Congratulations to Drs. Patterson, Almeida, McFarland, Okun and Malaty on the publication of “Understanding of Palliative Care Among Parkinson Disease Patients at the University of Florida,” in the April 18th edition of Neurology.
Objective: The objective of this study was to derive a baseline understanding of palliative care among the Parkinson disease (PD) patient population at a single movement disorders center.
Background: Palliative care scales show that advanced PD patients suffer as much or more than metastatic cancer patients with symptoms including constipation, anxiety, dysphagia, and pain. Palliative care in PD is a potentially useful but underutilized resource. Deficits in patient and caregiver understanding are likely contributors.
Design/Methods: We offered a questionnaire to PD and parkinsonism patients, of any disease stage, seen at our center over a 6-week period. The questionnaire included 15 basic items assessing knowledge of palliative care and one item assessing whether patients had advance directives. Response options on the 15-item quiz included “true”, “false” and “unsure”. We defined “advance directive” as a living will, healthcare power of attorney, or advance directive itself.

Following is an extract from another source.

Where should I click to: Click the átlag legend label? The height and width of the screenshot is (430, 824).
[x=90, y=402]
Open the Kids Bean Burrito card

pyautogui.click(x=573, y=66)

Results: Responses among the 153 questionnaire respondents ranged from 27–55% correct, 1–13% incorrect, and 37–61% unsure. Those with less formal education were more likely to select “unsure.” Patients with college education or beyond were more likely to answer the questions definitively and consequently had both higher correct and incorrect response rates than those with less formal education. Advance directive information was available in 141 patients. Overall, 82% of patients reported having an advance directive. This increased to 84% among those with disease duration ≥5 years; 86% in those who had completed college; and 95% in those ≥70 years old. Men and women were equally likely to have an advance directive.
Conclusions: A surprising majority of patients at our tertiary movement disorders center had an advance directive, implying that patients are anticipating and planning for the future. Despite this, there is a gap in knowledge about palliative care which supports the hypothesis that underutilization may be partially due to lack of understanding.